Nuestra naturaleza – la montaña, el bosque, la dehesa, la nava, la raña… – suena siempre agitada y cigarrera durante el día; y aguda y cáraba en la noche. El campo abierto y libre debe tañer para estar vivo. El silencio indica que el bosque muere por más que acoja el silbo del viento y el agua riegue sus raíces.
Si nos fijamos bien, los bosques de las brujas en la ciencia ficción dan cobijo a pantanos humeantes, monstruos imposibles y sonidos de escalofrío.
Al campo cultivado de frutales, sementeras y huertas lo despiertan cada amanecida los pájaros; docenas de avecillas diferentes por su color, vuelo y tamaño pero, sobre todo, por su canto.
El primero en traspasar su pentagrama por las ventanas a punto de clarear es el petirrojo (o pichorubio también), que pía y salta, que vuela un metro y se anuncia.
Ha relevado en el aviso canoro al cuco madrugador y despertado luego al carbonero, la totovía, el sisón, el jilguero…
A las siete de la mañana de nuestros junios y julios mediterráneos, podemos despertar atendiendo a la sinfonía más mágica imaginable. Ni siquiera la factoría Walt Disney, que contrata al mejor talento del mundo, ha podido capturar el tono delicado y grácil de la alondra.
Cuando el sol levanta y las sombras acobardan hasta hacerse invisibles, los insectos toman el relevo en la inmensidad natural. Miles de bichitos, algunos casi invisibles, comienzan a rozar sus alas o crujir con sus movimientos.
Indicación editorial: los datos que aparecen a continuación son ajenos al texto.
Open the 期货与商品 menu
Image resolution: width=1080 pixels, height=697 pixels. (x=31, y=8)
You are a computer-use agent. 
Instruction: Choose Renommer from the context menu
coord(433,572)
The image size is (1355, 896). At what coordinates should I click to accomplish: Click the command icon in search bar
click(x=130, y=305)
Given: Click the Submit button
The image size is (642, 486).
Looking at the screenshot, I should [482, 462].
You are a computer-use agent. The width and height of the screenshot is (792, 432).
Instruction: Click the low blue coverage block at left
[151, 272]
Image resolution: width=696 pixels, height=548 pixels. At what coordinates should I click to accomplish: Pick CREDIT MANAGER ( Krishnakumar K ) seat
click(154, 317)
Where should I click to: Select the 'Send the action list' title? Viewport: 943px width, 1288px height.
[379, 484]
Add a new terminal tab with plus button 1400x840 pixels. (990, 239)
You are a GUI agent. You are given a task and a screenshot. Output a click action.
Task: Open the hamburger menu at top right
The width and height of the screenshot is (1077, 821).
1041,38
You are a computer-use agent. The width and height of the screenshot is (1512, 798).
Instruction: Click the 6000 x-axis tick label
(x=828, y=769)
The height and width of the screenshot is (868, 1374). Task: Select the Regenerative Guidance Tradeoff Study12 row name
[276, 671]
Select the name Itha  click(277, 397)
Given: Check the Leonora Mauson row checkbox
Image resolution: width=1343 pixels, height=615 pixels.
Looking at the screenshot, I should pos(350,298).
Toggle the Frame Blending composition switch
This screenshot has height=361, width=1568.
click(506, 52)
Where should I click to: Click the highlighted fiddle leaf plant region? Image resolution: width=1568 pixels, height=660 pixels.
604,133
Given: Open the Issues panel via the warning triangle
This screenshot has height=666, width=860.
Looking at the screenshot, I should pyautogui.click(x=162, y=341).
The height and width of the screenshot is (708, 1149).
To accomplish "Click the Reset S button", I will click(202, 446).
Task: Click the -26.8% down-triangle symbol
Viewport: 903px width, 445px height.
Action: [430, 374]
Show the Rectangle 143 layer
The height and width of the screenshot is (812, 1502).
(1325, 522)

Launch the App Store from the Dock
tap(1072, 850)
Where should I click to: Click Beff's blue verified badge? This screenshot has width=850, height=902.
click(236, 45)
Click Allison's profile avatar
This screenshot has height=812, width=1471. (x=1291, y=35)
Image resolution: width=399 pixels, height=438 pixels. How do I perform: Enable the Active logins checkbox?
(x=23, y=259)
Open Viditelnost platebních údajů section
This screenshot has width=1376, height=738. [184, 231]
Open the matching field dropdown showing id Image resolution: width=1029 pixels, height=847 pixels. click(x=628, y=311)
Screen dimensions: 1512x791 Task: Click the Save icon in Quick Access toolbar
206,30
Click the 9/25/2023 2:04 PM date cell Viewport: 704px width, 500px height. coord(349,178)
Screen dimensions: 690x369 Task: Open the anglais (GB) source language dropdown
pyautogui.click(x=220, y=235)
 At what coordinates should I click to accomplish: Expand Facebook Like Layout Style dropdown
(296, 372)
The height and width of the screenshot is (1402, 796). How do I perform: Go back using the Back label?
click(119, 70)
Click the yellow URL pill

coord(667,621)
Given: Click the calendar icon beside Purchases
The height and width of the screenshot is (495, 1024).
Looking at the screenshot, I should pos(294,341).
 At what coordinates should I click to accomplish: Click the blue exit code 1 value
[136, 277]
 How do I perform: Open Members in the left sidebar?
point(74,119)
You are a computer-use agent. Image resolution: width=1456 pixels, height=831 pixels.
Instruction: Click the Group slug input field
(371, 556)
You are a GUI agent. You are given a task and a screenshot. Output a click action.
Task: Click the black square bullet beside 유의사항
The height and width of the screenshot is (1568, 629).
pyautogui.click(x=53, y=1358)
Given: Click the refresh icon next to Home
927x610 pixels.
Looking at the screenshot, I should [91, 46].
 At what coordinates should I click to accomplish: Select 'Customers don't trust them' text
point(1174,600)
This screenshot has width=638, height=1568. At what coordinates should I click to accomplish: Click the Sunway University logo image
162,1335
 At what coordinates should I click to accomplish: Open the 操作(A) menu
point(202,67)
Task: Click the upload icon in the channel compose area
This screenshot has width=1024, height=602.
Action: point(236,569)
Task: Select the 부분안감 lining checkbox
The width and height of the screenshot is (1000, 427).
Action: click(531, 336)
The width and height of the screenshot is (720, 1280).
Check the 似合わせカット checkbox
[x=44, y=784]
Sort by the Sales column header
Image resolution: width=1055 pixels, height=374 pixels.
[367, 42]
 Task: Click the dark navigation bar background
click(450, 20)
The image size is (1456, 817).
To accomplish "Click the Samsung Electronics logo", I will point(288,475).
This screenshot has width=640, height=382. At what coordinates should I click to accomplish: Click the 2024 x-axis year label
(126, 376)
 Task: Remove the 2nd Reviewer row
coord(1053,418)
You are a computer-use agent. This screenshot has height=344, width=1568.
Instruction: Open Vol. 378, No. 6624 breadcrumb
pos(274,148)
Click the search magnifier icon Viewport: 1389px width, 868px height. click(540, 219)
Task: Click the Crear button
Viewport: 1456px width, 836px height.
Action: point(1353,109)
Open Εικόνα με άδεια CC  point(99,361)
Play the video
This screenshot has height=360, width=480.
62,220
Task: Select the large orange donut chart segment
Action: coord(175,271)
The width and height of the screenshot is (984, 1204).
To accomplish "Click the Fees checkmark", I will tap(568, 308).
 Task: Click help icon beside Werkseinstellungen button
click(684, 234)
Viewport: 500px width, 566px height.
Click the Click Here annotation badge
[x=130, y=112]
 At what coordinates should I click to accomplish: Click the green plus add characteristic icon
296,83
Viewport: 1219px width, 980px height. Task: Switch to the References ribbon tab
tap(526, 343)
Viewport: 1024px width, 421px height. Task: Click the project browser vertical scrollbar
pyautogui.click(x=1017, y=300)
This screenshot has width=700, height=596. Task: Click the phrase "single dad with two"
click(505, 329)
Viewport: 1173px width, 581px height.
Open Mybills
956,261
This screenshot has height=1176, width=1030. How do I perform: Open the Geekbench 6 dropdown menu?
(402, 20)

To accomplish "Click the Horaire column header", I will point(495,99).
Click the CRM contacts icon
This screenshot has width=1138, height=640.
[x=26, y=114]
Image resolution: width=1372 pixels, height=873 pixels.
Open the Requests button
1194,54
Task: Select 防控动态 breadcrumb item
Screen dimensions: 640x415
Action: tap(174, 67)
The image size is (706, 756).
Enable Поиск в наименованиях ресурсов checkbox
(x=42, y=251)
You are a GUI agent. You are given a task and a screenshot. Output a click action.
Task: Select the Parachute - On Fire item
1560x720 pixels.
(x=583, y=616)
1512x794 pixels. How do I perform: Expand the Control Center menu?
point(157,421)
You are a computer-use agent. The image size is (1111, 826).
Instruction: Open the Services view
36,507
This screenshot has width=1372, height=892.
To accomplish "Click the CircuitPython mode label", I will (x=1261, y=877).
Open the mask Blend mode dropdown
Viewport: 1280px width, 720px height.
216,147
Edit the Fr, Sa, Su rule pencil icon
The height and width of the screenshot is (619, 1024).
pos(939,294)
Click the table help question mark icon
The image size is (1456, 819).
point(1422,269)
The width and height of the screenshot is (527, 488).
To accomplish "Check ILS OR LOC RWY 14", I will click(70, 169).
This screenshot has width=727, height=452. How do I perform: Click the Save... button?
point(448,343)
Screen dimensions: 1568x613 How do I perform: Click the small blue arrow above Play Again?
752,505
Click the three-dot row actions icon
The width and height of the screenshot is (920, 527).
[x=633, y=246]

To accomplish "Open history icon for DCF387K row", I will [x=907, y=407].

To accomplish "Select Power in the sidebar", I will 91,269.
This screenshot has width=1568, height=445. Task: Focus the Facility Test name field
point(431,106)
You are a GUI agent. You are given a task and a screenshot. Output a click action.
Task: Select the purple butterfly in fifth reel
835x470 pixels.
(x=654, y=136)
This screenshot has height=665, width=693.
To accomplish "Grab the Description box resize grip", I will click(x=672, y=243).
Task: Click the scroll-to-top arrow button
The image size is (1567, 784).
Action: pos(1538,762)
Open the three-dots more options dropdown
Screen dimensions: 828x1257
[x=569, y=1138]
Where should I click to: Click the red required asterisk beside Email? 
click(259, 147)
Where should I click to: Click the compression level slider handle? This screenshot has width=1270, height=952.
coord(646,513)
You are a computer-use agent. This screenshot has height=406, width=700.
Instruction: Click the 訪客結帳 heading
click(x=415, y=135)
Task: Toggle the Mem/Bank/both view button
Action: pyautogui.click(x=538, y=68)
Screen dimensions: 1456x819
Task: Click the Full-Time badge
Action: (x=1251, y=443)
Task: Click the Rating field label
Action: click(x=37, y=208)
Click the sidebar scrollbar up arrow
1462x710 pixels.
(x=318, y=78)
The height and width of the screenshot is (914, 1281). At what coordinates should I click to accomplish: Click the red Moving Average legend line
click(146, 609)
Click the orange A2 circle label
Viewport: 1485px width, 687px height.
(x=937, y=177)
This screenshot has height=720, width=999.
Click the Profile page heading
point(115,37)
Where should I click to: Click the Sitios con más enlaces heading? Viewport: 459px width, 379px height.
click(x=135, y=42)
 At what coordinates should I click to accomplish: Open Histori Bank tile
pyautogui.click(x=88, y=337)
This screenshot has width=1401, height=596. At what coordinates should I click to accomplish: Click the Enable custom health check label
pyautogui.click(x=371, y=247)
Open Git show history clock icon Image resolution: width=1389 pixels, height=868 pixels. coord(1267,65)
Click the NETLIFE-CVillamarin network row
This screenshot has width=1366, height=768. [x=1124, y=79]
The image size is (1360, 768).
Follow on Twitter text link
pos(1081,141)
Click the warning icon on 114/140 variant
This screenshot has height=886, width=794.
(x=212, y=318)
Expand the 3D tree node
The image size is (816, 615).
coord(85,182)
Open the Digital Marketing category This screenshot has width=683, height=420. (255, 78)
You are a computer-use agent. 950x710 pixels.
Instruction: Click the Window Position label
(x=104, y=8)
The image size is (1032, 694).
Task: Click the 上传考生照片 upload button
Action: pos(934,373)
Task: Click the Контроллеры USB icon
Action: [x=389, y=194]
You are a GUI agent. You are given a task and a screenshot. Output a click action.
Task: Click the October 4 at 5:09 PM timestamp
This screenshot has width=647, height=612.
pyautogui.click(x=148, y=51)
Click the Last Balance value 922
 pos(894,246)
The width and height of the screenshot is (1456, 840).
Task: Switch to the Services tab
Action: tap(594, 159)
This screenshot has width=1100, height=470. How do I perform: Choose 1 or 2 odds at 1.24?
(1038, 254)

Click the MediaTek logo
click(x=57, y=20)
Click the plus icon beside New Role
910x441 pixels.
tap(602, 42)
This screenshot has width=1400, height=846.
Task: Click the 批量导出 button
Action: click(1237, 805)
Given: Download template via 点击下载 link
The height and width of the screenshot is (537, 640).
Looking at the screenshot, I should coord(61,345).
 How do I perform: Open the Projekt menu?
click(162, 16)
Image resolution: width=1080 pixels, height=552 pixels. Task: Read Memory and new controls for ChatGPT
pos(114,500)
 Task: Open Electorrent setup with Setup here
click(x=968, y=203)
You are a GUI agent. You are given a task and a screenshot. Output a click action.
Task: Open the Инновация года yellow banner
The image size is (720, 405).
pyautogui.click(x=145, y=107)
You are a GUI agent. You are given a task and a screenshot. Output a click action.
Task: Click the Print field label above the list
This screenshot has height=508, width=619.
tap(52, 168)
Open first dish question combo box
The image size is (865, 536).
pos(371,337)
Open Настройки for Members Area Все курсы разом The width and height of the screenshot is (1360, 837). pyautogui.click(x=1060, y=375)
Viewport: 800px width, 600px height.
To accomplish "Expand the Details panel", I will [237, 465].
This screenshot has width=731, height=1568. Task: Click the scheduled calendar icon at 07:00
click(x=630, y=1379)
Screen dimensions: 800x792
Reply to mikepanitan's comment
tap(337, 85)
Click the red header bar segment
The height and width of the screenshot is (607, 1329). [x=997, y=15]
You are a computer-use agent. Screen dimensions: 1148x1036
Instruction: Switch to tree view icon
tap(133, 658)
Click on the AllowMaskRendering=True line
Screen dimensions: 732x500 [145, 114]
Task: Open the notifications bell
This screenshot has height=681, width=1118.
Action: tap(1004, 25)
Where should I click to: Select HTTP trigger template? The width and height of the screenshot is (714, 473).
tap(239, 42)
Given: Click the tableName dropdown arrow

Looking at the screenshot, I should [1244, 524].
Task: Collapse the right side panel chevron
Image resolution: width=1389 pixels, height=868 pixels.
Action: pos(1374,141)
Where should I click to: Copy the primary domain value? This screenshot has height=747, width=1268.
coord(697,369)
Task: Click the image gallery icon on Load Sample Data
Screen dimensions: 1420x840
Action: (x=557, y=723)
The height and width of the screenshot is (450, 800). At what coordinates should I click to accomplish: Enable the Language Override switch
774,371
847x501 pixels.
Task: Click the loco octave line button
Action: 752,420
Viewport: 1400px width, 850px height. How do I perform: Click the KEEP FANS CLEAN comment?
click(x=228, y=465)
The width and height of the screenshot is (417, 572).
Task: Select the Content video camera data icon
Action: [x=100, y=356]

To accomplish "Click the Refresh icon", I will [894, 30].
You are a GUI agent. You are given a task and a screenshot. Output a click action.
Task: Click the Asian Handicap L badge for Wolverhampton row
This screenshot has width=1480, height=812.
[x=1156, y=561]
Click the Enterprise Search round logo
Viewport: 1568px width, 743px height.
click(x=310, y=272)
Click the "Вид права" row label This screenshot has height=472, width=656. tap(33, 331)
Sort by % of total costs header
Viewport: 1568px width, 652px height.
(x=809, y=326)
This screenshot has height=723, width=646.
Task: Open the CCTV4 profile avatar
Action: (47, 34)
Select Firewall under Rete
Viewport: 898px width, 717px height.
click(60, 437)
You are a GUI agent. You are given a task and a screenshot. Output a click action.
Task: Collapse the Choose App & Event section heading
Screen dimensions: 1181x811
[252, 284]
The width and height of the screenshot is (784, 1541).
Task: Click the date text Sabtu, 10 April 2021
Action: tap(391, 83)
Es la hora de la cigarra y el grillo cebollero, el saltamontes que raspa sus apéndices verdes y pardos, y las polillas que convierten sus panzas en acordeones.
Eran decenas de miles, millones, los insectos que se acumulaban en nuestras solanas. Un millón de clases de insectos llegaron a existir cuando el sonido de la naturaleza inspiraba a Beethoven. Ahora nos cuentan los naturalistas que desapareció la mitad. Se nota. El bosque canta menos, gana terreno el silencio y penetran por sus corredores de viento sonidos que le fueron ajenos siempre.